# [Exercise description]
Once the line holding "You are a GUI" appears, repeat it and each line after it to the end of the data, exactly and with nothing else; pictures stay out.
--- Records to use ---
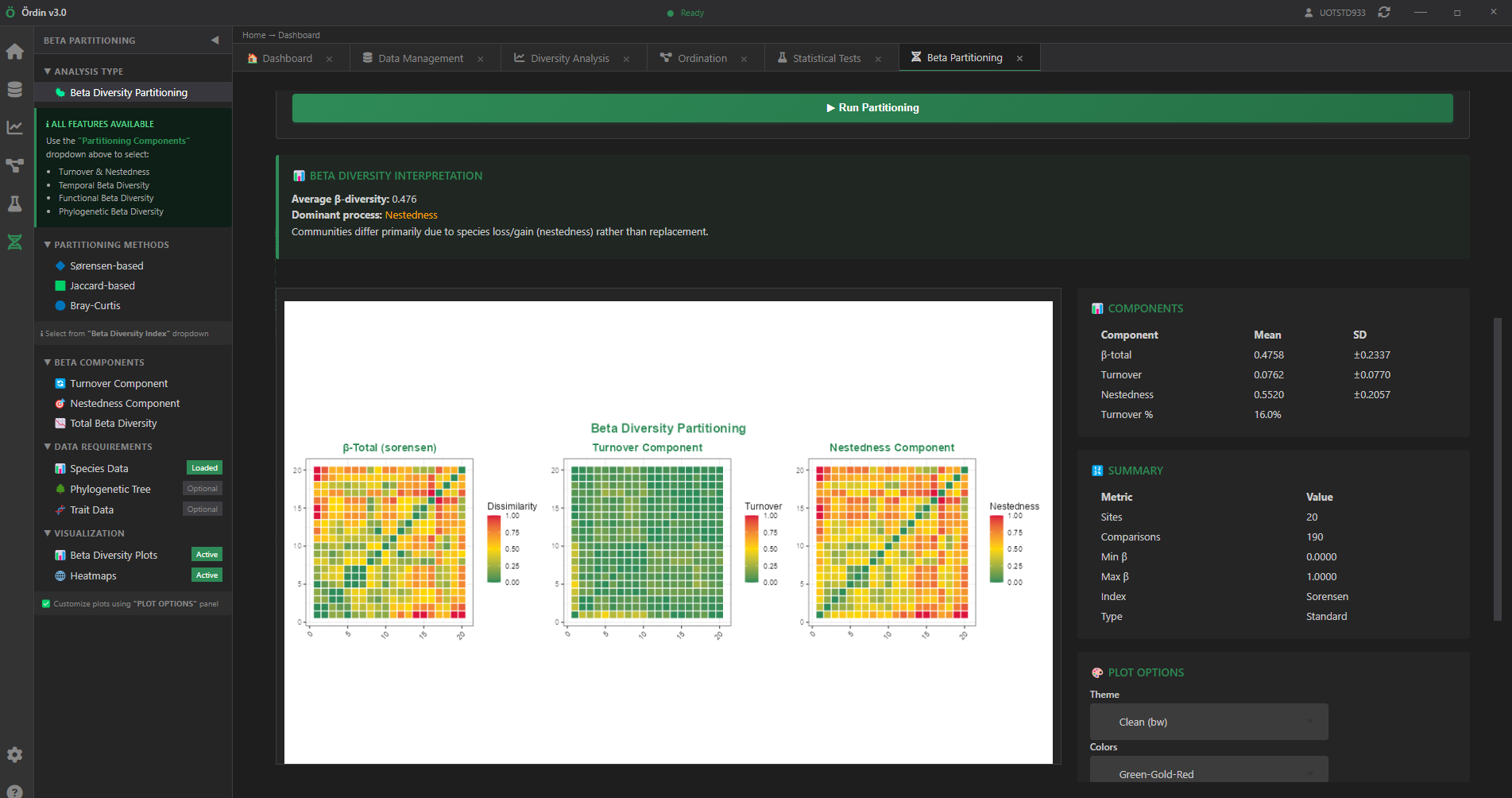
Task: Switch to the Diversity Analysis tab
Action: pos(569,58)
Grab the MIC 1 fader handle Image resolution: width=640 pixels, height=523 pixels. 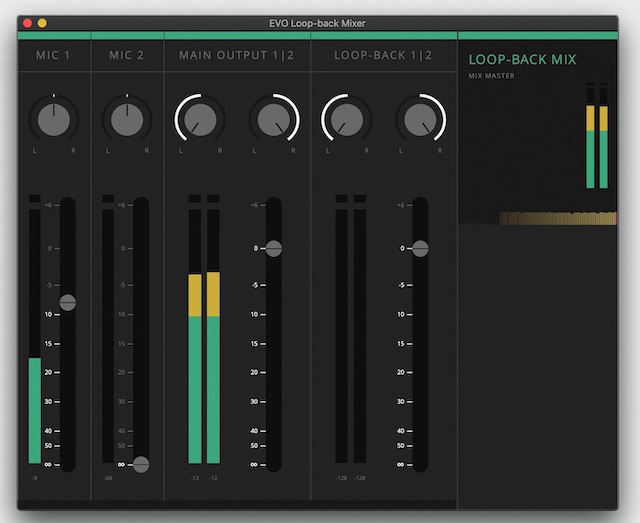coord(67,302)
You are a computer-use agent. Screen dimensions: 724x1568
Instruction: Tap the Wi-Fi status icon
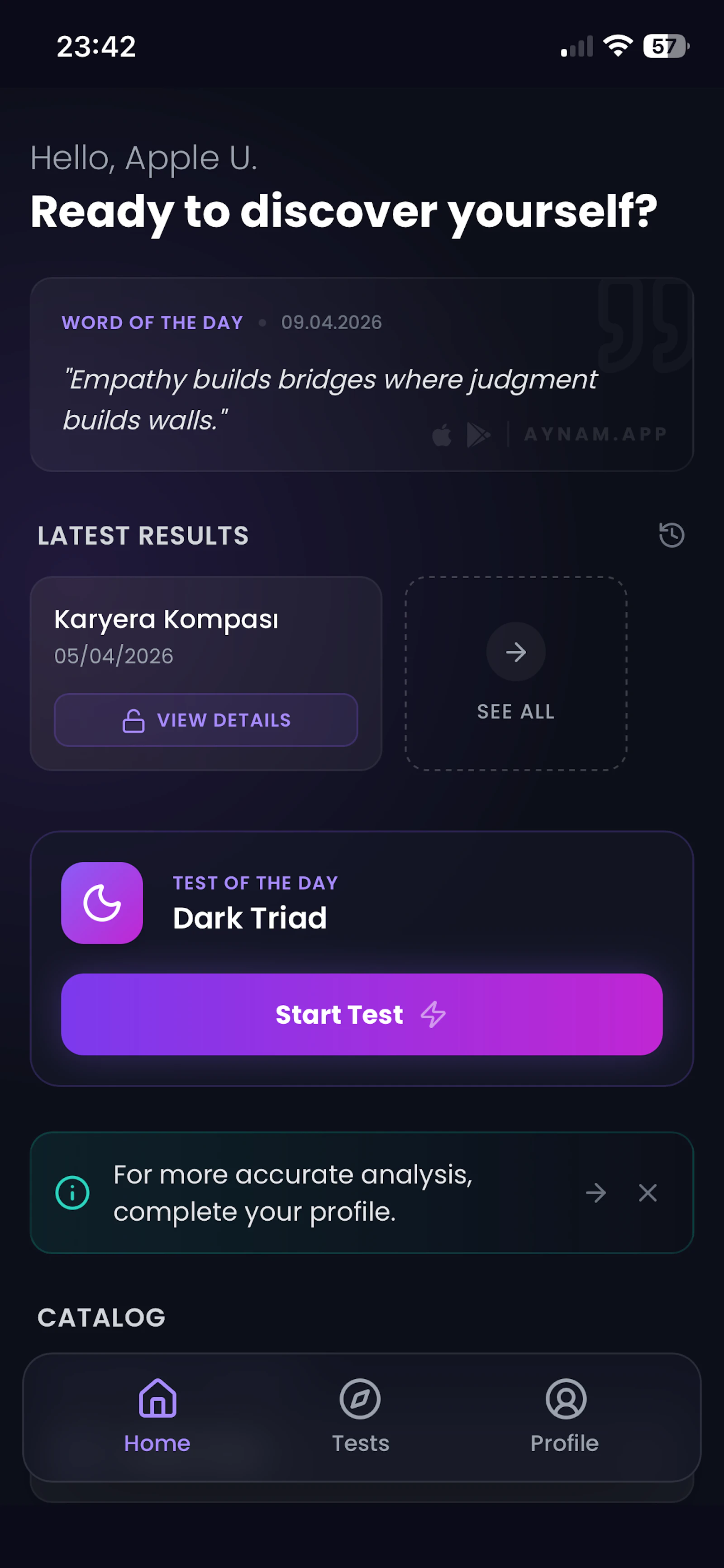pyautogui.click(x=618, y=46)
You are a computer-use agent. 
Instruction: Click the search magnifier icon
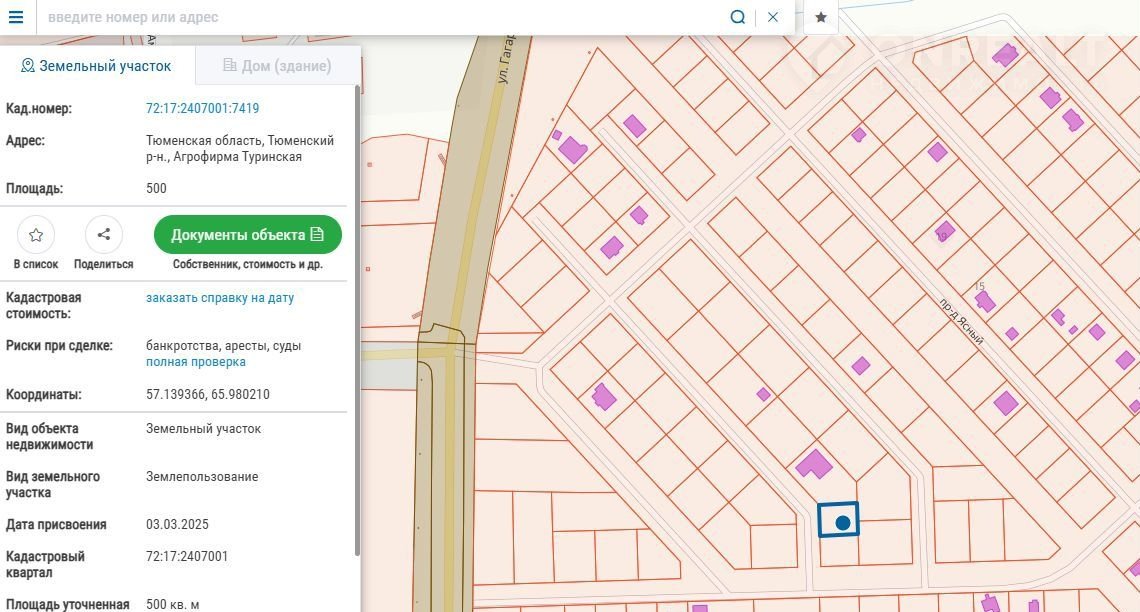[x=738, y=17]
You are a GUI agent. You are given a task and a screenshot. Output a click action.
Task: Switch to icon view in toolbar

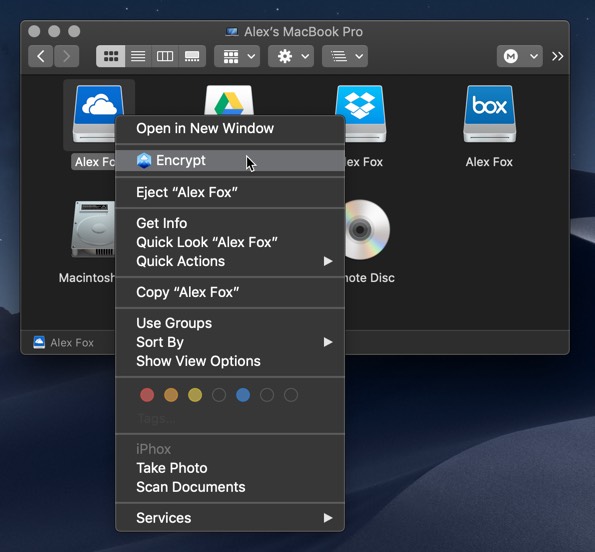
---
# [Exercise output]
You are a GUI agent. You are given a task and a screenshot. Output a click action.
Task: Switch to icon view in toolbar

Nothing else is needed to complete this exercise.